++++ Passage choisi
Un professeur d'Oxford critique la Suisse
La situation avait été mise en lumière par le professeur Charles Vincent de l’université d’Oxford, qui, dans un rapport commandé par la Confédération, dénonçait le manque de transparence dans les hôpitaux suisses en matière de qualité des soins. L’OFSP avait alors admis qu’il manquait d’informations pour mettre en place des améliorations concrètes. Le Conseil fédéral a réagi en modifiant la législation, créant une Commission fédérale de la qualité.
Le Conseil fédéral avait alors fixé comme objectif annuel à la commission de réaliser une «étude sur les événements indésirables au sein du système de santé suisse». Les auteurs de l'étude devaient fournir des données sur le type, l'ampleur, la gravité et l'évitabilité des erreurs médicales. Or, cette étude fait toujours défaut. Personne ne peut donc dire avec certitude pourquoi tant de patients hospitaliers sont victimes d'"événements indésirables évitables» – c'est ainsi que les chercheurs appellent les erreurs hospitalières.
++++++++
++++ Les données
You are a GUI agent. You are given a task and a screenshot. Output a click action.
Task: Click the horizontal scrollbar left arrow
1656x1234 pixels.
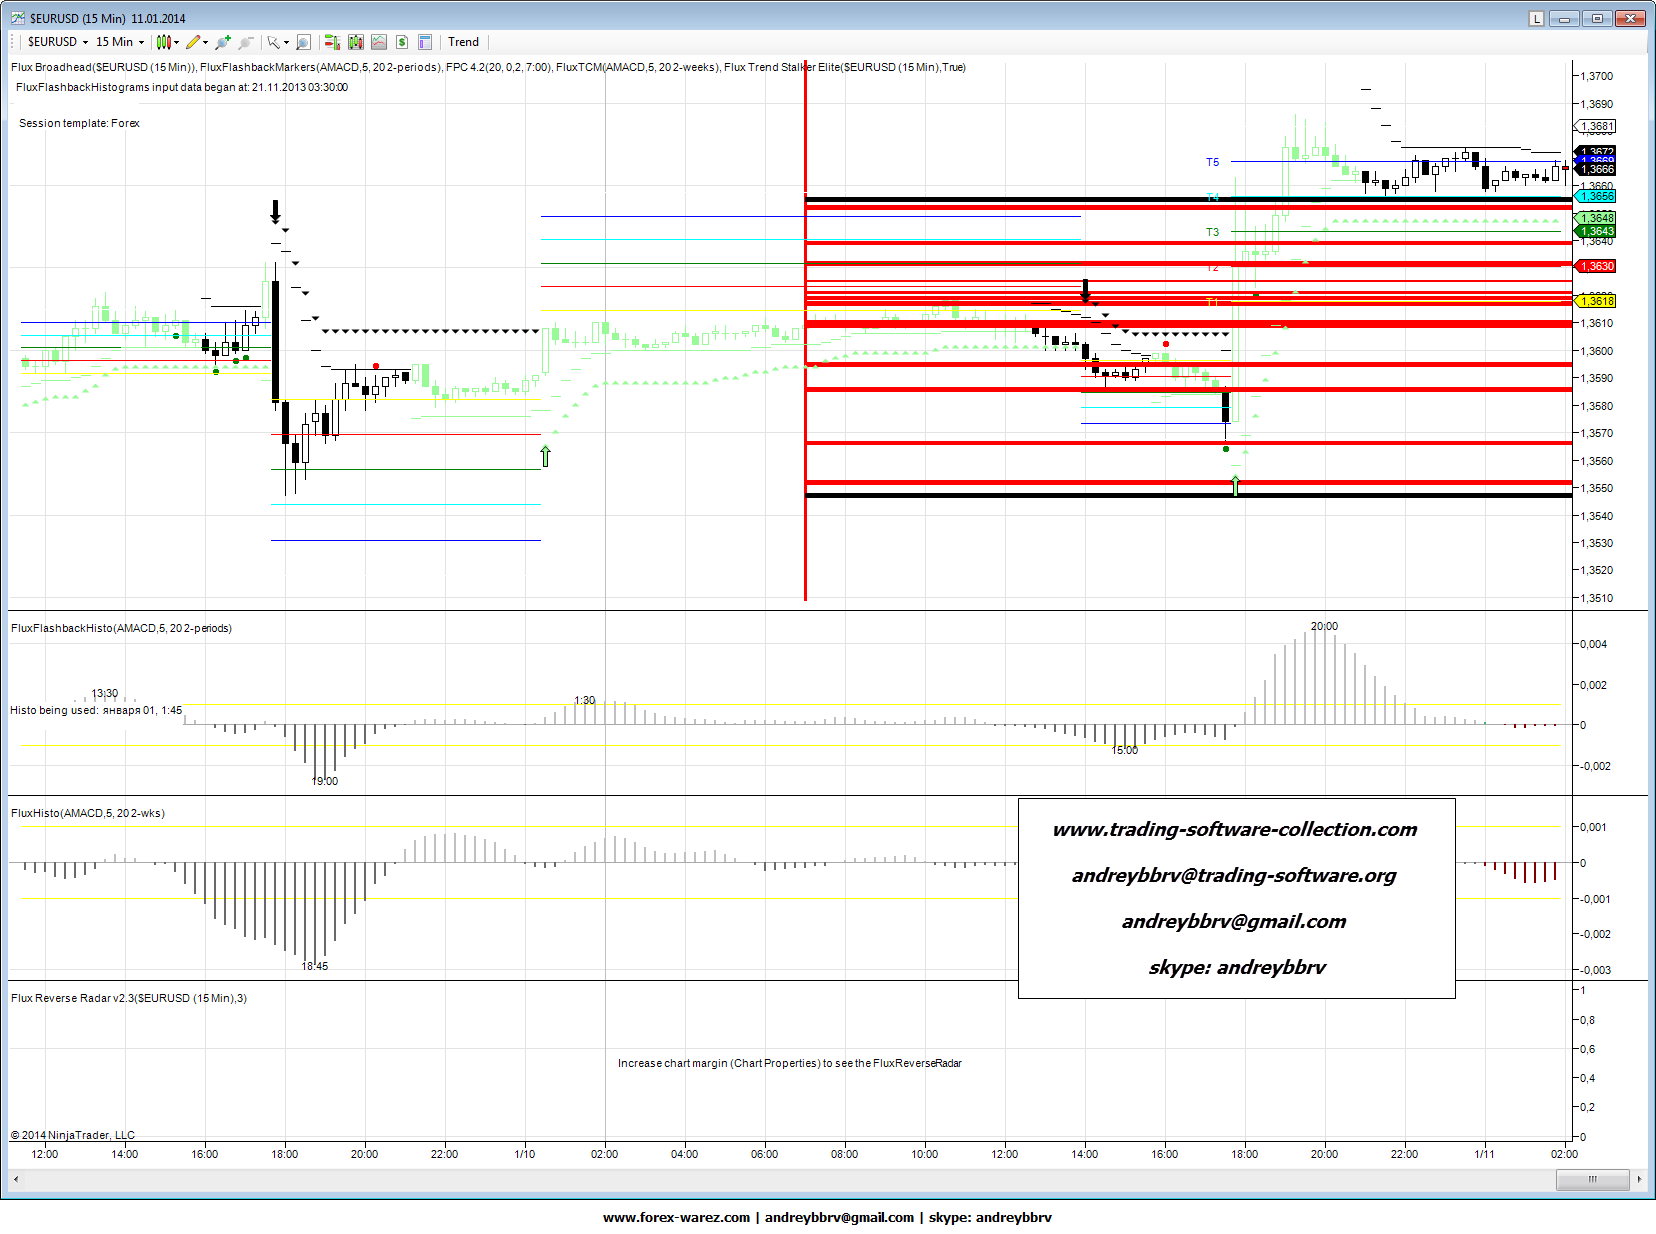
++++++++
**Consigne:** Citez le passage choisi entre « Un professeur d'Oxford » et « de la qualité. », ces deux segments compris.

**Votre réponse:**
Un professeur d'Oxford critique la Suisse
La situation avait été mise en lumière par le professeur Charles Vincent de l’université d’Oxford, qui, dans un rapport commandé par la Confédération, dénonçait le manque de transparence dans les hôpitaux suisses en matière de qualité des soins. L’OFSP avait alors admis qu’il manquait d’informations pour mettre en place des améliorations concrètes. Le Conseil fédéral a réagi en modifiant la législation, créant une Commission fédérale de la qualité.